◆ Interface element records:
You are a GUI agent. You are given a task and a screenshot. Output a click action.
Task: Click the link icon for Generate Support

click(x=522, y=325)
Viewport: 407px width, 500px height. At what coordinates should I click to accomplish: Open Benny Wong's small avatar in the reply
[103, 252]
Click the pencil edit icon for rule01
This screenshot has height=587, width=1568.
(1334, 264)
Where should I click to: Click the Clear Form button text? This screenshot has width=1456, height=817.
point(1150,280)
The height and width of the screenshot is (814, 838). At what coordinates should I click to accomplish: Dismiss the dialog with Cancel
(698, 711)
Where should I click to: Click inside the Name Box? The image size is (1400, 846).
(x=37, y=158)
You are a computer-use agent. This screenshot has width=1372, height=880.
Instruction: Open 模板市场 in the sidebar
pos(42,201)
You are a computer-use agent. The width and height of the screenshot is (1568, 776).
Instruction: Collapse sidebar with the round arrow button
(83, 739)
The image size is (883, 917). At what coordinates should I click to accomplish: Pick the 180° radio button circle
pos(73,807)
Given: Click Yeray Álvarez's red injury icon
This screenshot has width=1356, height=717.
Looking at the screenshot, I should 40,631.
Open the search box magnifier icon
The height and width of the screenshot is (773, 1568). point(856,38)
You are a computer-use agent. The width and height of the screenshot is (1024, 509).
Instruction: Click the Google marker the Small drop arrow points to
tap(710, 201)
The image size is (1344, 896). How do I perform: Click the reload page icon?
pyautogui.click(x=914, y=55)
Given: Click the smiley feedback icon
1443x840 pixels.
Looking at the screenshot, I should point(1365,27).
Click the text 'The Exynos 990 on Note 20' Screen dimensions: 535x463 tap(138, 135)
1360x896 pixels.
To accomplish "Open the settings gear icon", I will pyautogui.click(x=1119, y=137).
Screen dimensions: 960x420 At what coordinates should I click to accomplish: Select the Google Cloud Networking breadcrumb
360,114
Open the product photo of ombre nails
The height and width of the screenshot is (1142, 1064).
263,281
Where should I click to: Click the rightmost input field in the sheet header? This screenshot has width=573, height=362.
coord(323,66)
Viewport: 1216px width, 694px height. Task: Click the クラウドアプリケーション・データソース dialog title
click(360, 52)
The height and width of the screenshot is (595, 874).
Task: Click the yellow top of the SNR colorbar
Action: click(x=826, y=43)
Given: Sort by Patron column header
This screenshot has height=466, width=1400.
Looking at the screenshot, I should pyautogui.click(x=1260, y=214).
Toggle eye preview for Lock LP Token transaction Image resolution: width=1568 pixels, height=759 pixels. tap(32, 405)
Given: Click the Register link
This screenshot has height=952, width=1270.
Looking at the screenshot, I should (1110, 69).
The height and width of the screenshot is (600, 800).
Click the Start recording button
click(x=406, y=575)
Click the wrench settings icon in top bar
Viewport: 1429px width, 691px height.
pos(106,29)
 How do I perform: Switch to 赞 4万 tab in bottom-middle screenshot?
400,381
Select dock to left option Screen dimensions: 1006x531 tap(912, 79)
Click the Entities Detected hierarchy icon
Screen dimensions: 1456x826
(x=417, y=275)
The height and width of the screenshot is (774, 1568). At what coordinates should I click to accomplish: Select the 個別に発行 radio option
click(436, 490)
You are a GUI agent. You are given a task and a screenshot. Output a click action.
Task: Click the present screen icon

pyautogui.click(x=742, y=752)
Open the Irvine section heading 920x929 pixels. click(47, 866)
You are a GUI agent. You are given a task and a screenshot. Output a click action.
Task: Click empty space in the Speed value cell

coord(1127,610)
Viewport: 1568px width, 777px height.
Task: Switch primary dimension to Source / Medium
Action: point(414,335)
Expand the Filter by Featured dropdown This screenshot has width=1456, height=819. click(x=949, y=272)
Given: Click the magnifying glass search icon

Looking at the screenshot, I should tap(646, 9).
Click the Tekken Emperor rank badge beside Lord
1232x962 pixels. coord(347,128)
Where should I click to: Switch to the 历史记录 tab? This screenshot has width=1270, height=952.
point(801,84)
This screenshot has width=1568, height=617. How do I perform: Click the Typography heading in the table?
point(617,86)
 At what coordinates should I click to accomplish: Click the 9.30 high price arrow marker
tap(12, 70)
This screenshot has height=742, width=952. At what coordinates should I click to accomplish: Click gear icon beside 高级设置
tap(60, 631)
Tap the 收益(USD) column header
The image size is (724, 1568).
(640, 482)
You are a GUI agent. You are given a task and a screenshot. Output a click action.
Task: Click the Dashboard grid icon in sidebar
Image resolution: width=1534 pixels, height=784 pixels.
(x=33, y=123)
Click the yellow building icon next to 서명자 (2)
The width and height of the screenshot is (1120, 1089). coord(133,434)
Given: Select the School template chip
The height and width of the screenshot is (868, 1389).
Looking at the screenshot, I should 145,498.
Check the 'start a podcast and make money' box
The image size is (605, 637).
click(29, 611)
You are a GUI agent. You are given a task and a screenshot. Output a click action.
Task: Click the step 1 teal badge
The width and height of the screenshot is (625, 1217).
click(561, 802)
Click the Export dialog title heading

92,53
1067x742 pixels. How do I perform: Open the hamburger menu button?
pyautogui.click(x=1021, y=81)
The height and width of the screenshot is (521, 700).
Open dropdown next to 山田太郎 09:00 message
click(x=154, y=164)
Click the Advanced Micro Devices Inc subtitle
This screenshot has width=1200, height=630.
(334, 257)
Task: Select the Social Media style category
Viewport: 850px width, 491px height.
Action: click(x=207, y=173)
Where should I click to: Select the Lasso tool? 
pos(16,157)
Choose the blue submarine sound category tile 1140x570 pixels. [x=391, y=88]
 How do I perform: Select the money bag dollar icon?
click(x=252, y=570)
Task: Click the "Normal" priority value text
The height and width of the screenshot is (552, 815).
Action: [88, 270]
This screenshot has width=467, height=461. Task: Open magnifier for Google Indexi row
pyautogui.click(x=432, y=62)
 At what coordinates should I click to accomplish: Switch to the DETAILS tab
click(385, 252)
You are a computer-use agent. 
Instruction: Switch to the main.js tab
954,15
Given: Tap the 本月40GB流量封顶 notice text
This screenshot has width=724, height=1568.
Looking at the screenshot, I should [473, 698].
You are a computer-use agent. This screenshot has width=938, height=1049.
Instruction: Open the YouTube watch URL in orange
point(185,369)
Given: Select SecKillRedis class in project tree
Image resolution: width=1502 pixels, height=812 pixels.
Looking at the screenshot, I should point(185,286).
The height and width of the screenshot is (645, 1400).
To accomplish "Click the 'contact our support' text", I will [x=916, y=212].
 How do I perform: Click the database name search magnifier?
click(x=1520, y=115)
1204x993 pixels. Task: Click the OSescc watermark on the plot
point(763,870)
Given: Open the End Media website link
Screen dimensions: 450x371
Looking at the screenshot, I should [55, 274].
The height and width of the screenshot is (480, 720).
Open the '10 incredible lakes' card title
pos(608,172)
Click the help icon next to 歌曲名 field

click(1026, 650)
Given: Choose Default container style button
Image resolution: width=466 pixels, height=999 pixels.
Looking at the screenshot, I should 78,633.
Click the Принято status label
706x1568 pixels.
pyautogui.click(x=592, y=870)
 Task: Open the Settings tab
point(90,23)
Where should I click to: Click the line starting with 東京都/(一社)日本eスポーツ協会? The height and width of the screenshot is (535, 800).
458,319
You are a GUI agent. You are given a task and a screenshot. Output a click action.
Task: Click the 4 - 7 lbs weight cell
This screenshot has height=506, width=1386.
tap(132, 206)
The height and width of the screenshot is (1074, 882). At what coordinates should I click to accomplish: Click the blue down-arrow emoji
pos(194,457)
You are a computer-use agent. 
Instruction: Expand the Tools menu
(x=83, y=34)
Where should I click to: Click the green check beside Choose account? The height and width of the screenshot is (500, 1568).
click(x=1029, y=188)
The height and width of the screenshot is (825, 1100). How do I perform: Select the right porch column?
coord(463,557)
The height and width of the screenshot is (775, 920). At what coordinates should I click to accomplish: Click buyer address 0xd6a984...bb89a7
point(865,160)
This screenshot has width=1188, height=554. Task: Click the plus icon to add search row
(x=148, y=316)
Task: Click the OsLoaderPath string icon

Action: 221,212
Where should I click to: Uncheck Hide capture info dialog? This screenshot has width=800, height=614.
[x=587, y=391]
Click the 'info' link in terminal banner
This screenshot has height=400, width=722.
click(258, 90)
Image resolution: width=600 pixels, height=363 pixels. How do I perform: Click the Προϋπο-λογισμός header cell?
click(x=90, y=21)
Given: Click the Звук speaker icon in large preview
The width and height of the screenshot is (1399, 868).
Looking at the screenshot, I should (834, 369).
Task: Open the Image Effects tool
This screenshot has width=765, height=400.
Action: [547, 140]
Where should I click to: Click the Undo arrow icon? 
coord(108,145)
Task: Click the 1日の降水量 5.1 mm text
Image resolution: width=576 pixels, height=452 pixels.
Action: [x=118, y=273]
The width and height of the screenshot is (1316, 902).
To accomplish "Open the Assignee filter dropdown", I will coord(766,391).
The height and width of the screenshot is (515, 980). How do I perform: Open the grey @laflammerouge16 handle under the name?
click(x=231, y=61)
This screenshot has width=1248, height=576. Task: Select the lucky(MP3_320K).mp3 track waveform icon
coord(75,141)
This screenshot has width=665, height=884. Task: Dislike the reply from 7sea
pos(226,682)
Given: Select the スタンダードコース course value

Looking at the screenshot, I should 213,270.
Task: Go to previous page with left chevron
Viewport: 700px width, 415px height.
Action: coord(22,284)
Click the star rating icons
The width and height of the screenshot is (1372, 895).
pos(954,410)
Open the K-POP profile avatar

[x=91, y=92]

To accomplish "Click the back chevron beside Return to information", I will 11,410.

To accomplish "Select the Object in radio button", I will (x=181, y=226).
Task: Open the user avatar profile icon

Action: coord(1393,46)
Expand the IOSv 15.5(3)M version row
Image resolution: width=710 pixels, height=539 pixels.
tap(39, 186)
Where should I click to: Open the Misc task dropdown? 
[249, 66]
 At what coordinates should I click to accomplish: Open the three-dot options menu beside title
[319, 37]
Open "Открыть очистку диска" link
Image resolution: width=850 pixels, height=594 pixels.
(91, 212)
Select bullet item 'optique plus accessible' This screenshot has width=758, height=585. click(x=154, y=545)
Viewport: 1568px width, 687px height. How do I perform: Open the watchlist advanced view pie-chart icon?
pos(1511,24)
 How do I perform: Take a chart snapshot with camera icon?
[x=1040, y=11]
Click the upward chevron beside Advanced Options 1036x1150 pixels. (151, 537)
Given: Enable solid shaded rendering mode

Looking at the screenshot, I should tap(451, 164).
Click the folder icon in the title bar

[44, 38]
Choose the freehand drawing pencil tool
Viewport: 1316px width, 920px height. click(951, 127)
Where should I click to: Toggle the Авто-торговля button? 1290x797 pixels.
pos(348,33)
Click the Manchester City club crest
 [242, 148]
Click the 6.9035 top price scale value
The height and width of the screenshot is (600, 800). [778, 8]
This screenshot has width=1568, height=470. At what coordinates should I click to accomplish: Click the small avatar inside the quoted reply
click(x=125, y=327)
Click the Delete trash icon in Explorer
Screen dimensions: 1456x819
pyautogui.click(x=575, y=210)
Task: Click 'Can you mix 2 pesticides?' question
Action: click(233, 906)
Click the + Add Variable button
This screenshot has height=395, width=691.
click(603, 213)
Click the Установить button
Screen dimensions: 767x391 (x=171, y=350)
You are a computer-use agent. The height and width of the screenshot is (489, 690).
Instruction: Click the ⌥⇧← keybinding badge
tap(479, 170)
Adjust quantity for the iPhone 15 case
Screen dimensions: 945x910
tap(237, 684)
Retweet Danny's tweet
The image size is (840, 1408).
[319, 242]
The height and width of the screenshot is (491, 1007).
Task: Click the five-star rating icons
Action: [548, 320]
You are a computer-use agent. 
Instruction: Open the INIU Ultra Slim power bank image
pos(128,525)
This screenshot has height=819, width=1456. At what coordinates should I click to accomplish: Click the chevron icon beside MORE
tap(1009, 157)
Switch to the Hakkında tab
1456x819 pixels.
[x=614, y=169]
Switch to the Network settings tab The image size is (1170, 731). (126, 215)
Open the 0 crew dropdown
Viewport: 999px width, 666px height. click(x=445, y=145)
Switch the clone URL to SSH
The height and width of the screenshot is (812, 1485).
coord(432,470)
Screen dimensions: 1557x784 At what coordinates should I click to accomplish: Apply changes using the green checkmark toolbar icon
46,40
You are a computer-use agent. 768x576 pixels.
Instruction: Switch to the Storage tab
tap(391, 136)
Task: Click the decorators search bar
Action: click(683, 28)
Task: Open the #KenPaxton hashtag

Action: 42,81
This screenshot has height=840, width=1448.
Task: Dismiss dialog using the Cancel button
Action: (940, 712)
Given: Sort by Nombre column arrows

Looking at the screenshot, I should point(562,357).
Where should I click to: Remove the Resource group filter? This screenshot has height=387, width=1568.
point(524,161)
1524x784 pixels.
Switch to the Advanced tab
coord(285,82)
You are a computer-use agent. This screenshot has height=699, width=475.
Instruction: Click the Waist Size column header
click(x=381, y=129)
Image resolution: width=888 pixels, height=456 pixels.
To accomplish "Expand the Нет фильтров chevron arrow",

◆ GIVEN TASK: Please arrange the lines of the items as a Markdown table with the columns Row and Line, numbering each row and leaving out blank lines. Begin at the line that contains "1067x742 pixels. How" and stop after the line that contains "pos(16,157)".

◆ TASK OUTPUT:
| Row | Line |
|---|---|
| 1 | 1067x742 pixels. How do I perform: Open the hamburger menu button? |
| 2 | pyautogui.click(x=1021, y=81) |
| 3 | The height and width of the screenshot is (521, 700). |
| 4 | Open dropdown next to 山田太郎 09:00 message |
| 5 | click(x=154, y=164) |
| 6 | Click the Advanced Micro Devices Inc subtitle |
| 7 | This screenshot has width=1200, height=630. |
| 8 | (334, 257) |
| 9 | Task: Select the Social Media style category |
| 10 | Viewport: 850px width, 491px height. |
| 11 | Action: click(x=207, y=173) |
| 12 | Where should I click to: Select the Lasso tool?  |
| 13 | pos(16,157) |